Change base: (\log_{x}(2x+3) = \frac{\ln(2x+3)}{\ln x}), (\log_{x+1}(x+2) = \frac{\ln(x+2)}{\ln(x+1)}).
Use (\log A + \log B = \log(AB)): [ \log_5 \left[ (x^2 - 4x + 5)(x^2 + 4x + 5) \right] = 2 ] But ((a-b)(a+b) = a^2 - b^2): Let (a=x^2+5), (b=4x): [ (x^2+5 - 4x)(x^2+5+4x) = (x^2+5)^2 - (4x)^2 = x^4 + 10x^2 + 25 - 16x^2 ] [ = x^4 - 6x^2 + 25 ] So: [ \log_5 (x^4 - 6x^2 + 25) = 2 ] [ x^4 - 6x^2 + 25 = 5^2 = 25 ] [ x^4 - 6x^2 = 0 \quad \Rightarrow \quad x^2(x^2 - 6) = 0 ] (x=0) or (x=\pm\sqrt{6}). hard logarithm problems with solutions pdf
Equation: (\ln 2 \cdot (a + 2\ln 2) = a \cdot (a + \ln 2)). Let (a = \ln x)

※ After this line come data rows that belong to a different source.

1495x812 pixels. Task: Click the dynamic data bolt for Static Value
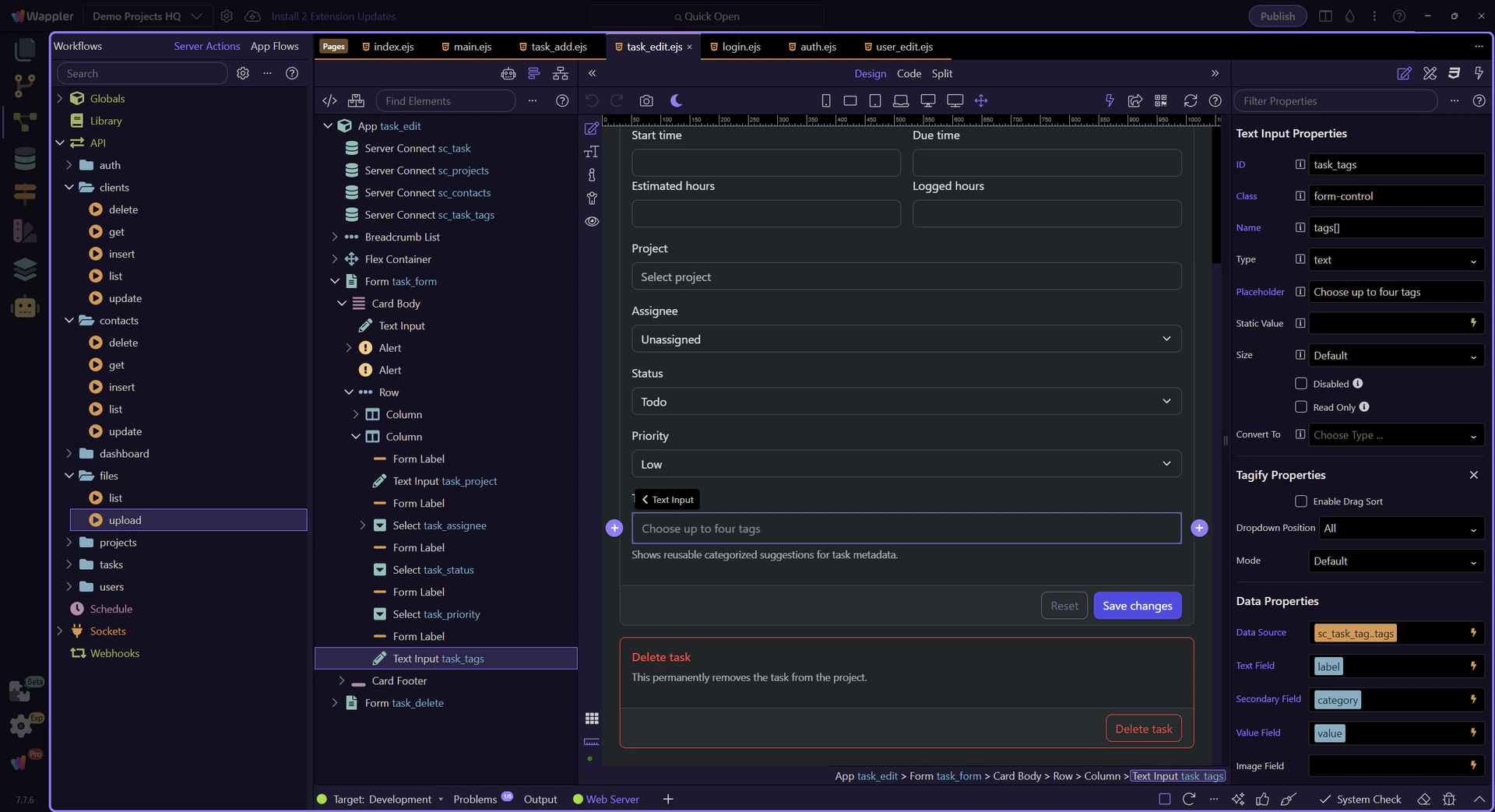pyautogui.click(x=1473, y=323)
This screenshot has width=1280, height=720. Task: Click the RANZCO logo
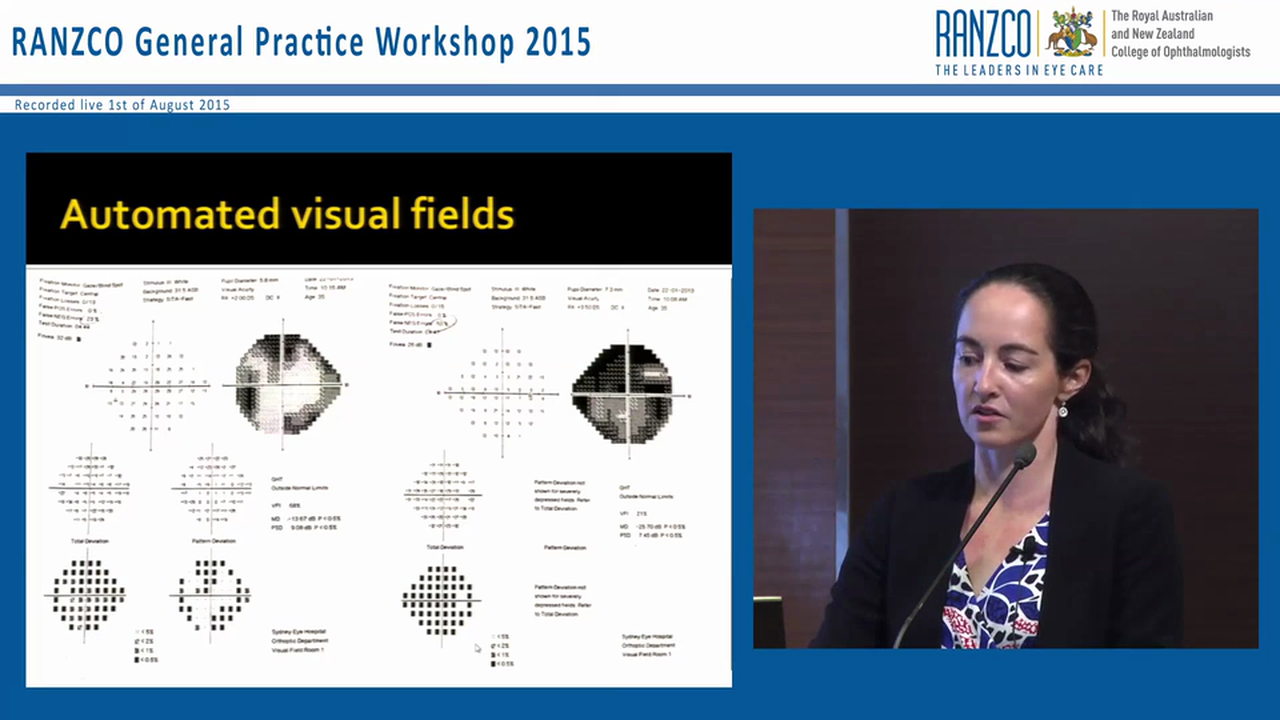pyautogui.click(x=981, y=33)
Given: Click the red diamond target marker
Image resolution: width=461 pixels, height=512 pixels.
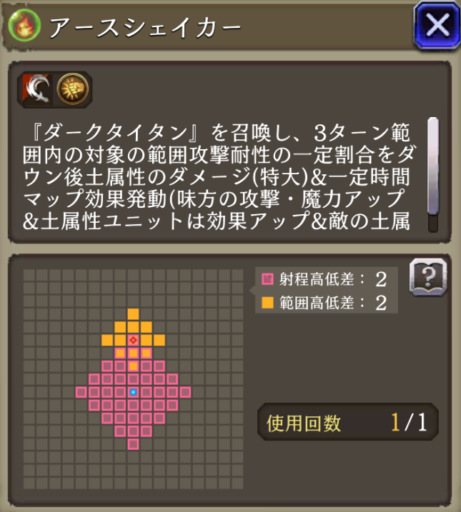Looking at the screenshot, I should [133, 340].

Let (a = \ln x). Then (\ln(2x) = a + \ln 2), (\ln(4x) = a + 2\ln 2). Since base 0
Inequality: (\log_{0.2} Y >0). Since base 0.2<1, inequality reverses when exponentiating: (0 < Y < 1) (and (Y>0) already). So (0 < \log_2 (x^2-5x+7) < 1).